▶ TASK OBJECTIVE:
Word for word, restate the lines of the material below from its first line through the one containing "Given: Click the green Contentful legend dot". Omit the rest.
--- RECORDS FOR THIS EXERCISE Enclosed Below ---
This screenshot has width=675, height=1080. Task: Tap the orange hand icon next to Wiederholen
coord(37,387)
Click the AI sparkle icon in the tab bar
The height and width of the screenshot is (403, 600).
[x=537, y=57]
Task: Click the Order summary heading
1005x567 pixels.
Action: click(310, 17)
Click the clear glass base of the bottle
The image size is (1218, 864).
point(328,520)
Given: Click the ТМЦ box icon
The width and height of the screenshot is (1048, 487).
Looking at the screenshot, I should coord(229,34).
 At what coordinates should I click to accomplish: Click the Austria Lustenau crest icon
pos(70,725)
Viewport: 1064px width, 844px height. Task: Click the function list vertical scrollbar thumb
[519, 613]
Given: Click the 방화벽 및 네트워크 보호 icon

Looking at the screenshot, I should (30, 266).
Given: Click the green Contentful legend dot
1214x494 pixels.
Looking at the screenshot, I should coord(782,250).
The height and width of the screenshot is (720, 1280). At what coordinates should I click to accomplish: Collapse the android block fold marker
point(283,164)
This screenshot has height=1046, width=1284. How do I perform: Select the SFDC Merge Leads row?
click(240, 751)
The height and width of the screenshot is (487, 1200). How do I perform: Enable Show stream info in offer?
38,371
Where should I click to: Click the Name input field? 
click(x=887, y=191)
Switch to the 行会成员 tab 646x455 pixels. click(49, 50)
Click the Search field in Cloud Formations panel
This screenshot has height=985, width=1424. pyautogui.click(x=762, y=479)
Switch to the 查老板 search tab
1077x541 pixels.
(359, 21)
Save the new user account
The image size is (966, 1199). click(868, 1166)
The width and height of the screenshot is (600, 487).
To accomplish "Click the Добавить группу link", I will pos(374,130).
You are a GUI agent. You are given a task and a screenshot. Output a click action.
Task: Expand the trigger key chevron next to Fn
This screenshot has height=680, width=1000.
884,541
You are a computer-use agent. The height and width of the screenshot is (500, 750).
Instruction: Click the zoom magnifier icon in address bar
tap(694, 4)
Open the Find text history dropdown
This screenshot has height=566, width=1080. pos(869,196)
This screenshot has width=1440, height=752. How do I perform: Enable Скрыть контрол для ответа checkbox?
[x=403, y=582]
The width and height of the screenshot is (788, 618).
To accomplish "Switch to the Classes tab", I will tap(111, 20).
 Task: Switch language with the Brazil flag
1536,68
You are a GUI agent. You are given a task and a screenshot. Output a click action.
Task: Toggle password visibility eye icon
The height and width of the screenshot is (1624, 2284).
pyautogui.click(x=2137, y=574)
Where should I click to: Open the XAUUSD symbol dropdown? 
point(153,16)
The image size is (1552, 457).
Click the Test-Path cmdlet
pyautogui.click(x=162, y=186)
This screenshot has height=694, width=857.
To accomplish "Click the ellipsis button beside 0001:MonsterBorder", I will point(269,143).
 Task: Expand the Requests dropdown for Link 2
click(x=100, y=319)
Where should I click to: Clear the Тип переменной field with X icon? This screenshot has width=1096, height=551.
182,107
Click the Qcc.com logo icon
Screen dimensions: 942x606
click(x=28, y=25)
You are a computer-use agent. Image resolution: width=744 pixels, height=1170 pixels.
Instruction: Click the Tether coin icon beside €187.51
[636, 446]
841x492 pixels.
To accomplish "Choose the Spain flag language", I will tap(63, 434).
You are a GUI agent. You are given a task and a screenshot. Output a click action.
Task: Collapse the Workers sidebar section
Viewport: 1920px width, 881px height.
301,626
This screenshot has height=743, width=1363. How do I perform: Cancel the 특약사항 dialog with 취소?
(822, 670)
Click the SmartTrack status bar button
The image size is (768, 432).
--- End of Enclosed RECORDS FOR THIS EXERCISE ---
▶ RESPONSE AREA:
This screenshot has width=675, height=1080. Task: Tap the orange hand icon next to Wiederholen
coord(37,387)
Click the AI sparkle icon in the tab bar
The height and width of the screenshot is (403, 600).
[x=537, y=57]
Task: Click the Order summary heading
1005x567 pixels.
Action: click(310, 17)
Click the clear glass base of the bottle
The image size is (1218, 864).
point(328,520)
Given: Click the ТМЦ box icon
The width and height of the screenshot is (1048, 487).
Looking at the screenshot, I should coord(229,34).
 At what coordinates should I click to accomplish: Click the Austria Lustenau crest icon
pos(70,725)
Viewport: 1064px width, 844px height. Task: Click the function list vertical scrollbar thumb
[519, 613]
Given: Click the 방화벽 및 네트워크 보호 icon

Looking at the screenshot, I should (30, 266).
Given: Click the green Contentful legend dot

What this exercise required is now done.